The man blinked at my co-worker, his face shifting in seconds from shock to sputtering, bewildered anger. “Don’t make it anymore?” he said, his voice rising. “Why do they keep changing everything?”
I just never know where my next teacher is coming from, which is why I’m trying to pay closer attention these days. What a great koan! Who are these evil overlords “They,” and why do They seem to reap such pleasure in continually spinning our lives into a thousand miniature hells every day? Why can’t anything stay the same?
Once again, someone saw themselves as the unwitting victim of a sinister plot — this time by a shoe company intent on one thing and one thing only: making him the victim, ruining his afternoon. We all give our egos free rein to do this sort of thing every day, and our egos love it, because the last thing our egos want is to be denied or humiliated. If our egos are denied or humiliated, it’s Their fault, and we’re the victim. For some reason, it’s so much easier to star in our own self-directed melodramas than to simply accept circumstances and carry on.
I’ve been listening to a lot of John Cage lately. John Cage is a great teacher of acceptance. His music compositions, often dictated by chance operations (the I Ching was one of his favorite composing tools), make it possible for many of his works to never be played the same way twice. When you’re listening to Cage, you often have no clue what is coming next. It’s as likely to be a moment of silence as a note or a chord, or loud (or soft) thumping or buzzing noises, or — in the case of one of his most famous compositions, 4′ 33″ — nothing but the pianist sitting at the piano for the period of time indicated in the title.
With Cage, everything is music, and once I stop resisting my expectations for melody or anything resembling traditional musical logic — in other words, once I accept the sounds as sounds and just listen — the other sounds of everyday life begin to blend in with Cage’s plinks, plunks and silences, and you realize everything is changing, all of the time, in a thousand different little ways, and it all is making a kind of music together. No music, no “other,” all together.

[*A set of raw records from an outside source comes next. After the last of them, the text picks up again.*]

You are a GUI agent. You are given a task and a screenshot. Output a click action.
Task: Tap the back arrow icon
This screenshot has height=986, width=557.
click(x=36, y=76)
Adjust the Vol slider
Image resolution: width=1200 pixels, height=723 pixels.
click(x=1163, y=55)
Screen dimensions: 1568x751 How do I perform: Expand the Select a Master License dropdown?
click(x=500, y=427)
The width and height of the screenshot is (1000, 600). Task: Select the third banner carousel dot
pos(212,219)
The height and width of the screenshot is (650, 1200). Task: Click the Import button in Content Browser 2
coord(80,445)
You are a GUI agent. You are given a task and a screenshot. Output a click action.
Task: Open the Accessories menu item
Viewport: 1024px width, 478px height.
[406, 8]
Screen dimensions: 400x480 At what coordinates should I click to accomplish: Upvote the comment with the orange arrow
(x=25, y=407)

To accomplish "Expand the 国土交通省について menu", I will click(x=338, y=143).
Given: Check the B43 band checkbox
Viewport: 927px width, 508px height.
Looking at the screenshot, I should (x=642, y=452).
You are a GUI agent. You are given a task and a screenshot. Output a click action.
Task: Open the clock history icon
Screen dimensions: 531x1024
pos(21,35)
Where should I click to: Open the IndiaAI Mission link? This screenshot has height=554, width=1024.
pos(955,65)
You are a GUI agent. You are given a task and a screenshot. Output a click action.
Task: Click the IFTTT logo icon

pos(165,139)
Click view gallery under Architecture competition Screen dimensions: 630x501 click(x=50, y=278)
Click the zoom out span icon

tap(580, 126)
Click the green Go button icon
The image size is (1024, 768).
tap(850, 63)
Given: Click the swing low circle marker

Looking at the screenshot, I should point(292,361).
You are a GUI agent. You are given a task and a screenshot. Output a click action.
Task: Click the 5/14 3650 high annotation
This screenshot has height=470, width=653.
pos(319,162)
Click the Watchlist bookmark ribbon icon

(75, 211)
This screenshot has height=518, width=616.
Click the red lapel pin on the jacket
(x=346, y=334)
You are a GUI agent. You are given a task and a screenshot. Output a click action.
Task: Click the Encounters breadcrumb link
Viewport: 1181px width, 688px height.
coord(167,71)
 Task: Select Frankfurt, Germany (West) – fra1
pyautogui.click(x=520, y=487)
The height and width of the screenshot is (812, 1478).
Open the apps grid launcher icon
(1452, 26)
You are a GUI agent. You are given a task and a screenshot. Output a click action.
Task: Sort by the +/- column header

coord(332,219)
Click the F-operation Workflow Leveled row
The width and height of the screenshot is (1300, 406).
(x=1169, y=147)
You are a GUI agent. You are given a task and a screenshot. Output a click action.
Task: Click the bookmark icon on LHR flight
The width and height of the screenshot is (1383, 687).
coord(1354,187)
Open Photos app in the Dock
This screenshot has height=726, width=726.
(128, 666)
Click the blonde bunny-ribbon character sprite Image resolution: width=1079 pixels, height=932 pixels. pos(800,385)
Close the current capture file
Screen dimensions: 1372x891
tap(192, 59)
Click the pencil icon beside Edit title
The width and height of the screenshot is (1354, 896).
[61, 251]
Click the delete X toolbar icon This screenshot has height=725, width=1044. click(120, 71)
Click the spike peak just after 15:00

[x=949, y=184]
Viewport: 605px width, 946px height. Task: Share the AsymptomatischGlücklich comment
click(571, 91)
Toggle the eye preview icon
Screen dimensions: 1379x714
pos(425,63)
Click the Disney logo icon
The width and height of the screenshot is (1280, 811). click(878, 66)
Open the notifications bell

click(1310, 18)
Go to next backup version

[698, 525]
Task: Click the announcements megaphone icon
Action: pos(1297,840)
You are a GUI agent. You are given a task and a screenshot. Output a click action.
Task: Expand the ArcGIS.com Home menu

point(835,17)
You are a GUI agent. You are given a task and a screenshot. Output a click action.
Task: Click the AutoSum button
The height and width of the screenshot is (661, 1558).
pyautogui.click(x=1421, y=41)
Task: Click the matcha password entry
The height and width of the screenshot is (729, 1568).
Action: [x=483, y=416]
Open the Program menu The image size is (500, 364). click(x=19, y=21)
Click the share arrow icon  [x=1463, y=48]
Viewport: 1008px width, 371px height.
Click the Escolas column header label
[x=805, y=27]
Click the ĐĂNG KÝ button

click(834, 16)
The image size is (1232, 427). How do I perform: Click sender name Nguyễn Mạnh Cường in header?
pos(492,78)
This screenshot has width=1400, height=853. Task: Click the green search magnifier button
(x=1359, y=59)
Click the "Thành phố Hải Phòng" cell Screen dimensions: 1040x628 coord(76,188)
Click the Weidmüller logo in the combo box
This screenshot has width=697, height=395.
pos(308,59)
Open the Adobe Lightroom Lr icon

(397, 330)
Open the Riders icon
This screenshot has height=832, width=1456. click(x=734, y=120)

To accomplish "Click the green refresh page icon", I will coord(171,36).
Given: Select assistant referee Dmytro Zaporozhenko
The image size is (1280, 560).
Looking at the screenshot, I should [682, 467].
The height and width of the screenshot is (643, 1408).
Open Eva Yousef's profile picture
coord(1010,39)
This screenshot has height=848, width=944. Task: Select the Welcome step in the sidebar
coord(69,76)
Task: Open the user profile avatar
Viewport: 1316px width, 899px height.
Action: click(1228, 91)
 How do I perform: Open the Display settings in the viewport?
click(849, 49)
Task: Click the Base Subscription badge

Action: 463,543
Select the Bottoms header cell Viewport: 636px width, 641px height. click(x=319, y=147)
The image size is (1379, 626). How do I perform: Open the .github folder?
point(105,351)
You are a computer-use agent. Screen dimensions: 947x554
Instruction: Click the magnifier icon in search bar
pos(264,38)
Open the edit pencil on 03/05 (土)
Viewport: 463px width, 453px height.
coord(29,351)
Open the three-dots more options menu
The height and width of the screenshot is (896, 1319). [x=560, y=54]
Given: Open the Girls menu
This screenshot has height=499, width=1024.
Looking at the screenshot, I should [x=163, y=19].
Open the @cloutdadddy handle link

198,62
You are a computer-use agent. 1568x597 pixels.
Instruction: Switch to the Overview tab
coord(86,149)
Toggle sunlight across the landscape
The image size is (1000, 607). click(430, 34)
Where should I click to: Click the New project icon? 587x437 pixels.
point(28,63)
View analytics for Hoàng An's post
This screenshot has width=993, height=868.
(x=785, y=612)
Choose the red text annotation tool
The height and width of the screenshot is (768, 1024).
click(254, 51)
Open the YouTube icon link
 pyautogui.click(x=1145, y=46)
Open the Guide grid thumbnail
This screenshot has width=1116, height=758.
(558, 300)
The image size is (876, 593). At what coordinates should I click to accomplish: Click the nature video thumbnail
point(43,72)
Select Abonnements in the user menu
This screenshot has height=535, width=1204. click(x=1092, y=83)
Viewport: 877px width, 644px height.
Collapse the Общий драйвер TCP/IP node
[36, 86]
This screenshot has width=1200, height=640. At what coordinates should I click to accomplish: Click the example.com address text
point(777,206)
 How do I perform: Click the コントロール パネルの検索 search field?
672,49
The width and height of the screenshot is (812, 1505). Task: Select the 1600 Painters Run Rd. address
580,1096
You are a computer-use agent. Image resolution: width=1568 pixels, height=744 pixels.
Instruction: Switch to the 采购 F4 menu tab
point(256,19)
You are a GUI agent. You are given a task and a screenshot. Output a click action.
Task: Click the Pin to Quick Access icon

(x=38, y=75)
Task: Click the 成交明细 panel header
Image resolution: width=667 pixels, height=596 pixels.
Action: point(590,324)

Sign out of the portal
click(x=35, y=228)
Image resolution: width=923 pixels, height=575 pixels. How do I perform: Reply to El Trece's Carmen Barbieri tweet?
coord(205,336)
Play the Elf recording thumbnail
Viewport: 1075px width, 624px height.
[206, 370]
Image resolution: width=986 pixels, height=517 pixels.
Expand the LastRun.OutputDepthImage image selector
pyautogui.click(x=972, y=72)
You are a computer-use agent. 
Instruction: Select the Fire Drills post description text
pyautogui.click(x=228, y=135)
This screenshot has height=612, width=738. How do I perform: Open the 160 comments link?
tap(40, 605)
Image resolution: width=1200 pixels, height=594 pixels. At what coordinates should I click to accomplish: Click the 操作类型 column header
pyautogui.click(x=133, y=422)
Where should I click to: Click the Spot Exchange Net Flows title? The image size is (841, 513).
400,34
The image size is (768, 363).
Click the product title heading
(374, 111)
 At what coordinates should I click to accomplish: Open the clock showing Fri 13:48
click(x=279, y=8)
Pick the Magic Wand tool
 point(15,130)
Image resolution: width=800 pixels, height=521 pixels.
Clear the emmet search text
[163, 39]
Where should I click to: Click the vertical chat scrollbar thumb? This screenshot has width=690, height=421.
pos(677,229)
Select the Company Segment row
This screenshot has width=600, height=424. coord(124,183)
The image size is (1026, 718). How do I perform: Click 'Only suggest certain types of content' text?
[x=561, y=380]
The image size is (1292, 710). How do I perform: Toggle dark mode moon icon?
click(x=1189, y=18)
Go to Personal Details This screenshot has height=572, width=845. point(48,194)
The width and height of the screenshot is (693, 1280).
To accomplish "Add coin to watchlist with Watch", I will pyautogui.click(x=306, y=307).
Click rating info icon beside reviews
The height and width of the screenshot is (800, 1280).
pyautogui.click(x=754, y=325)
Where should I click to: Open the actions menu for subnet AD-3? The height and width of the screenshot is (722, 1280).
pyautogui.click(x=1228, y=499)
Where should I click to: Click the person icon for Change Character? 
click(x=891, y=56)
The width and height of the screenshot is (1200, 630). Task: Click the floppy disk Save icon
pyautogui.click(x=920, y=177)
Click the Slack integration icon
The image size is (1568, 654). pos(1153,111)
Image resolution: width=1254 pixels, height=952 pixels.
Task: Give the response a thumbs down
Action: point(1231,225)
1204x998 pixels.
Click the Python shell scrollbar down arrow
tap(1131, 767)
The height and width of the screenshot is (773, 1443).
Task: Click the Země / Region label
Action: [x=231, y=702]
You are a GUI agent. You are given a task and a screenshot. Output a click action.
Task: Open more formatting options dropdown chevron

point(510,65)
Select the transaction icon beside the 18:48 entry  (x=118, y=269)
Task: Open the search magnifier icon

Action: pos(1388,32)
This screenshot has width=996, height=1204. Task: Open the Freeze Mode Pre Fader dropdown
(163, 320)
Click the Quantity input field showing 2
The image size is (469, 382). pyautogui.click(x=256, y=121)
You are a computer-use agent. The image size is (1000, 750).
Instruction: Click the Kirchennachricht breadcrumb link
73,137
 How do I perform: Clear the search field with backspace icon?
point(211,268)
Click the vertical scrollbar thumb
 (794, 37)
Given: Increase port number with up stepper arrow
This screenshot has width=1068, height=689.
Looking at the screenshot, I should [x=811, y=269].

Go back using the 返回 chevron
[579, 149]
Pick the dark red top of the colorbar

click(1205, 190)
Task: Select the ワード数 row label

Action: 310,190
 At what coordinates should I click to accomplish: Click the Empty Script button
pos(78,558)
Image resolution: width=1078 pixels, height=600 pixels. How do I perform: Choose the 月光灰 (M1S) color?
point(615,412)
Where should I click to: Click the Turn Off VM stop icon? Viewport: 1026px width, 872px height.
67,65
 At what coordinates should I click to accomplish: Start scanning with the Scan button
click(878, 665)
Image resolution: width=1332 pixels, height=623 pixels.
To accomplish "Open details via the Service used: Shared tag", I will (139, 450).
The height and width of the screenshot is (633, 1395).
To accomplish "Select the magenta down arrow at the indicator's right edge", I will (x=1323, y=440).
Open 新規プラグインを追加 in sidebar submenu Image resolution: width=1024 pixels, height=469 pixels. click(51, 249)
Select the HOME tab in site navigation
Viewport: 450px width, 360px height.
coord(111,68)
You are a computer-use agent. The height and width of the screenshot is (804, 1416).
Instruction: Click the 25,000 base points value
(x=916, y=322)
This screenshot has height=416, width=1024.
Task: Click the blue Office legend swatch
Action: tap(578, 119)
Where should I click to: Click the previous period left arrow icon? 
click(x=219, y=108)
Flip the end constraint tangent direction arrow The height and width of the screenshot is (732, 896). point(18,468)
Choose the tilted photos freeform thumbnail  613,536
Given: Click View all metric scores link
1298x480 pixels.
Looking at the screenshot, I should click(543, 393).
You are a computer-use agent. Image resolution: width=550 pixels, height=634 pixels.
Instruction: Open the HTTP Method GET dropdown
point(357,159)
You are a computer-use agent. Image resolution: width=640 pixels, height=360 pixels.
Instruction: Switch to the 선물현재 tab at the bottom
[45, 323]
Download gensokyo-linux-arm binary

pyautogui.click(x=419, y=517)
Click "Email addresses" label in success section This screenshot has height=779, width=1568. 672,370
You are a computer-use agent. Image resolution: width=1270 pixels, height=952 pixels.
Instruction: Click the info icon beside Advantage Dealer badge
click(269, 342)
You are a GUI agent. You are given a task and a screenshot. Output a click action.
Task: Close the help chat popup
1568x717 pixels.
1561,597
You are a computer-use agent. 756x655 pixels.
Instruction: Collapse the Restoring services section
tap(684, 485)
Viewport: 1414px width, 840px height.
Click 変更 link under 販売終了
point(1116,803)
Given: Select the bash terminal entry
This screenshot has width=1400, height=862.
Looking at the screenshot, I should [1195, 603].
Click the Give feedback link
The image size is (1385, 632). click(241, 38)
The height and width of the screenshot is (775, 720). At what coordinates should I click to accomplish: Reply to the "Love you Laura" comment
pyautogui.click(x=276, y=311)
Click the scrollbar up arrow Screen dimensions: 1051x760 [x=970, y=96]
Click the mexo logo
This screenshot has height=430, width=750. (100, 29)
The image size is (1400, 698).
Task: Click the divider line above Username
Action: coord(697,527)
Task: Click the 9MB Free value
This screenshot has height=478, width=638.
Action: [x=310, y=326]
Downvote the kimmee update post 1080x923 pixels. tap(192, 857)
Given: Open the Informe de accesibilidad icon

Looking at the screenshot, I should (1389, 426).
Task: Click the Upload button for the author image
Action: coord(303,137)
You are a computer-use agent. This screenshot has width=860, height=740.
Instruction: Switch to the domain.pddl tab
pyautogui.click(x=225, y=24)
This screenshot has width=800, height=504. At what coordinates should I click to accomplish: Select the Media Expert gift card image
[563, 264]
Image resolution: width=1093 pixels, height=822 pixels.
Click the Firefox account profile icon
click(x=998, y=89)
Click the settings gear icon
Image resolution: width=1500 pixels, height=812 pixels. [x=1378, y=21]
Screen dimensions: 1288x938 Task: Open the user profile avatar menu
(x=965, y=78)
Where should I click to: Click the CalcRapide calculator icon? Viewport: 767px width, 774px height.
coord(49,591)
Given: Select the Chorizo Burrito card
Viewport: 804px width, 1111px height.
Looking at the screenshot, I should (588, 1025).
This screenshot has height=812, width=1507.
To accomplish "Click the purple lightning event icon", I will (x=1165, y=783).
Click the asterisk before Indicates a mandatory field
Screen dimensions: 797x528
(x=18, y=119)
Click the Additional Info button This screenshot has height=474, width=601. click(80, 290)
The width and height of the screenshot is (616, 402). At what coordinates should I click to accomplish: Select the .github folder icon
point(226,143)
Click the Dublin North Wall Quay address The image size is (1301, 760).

Listening to Cage has opened me up a little more to acceptance as a life practice and has influenced my running, my sitting and my life in a lot of positive ways. When we stop resisting, when we realize that we’re really exhausting ourselves by trying to stay the same in a constantly morphing universe, it’s easier to accept a twitchy day on the cushion, or a crappy tempo run workout, or a race that didn’t go exactly as planned, or a favorite running shoe that is no longer available — or even much bigger things. Why do They keep changing everything? The real question is, why can’t we see change as the only constant in our lives?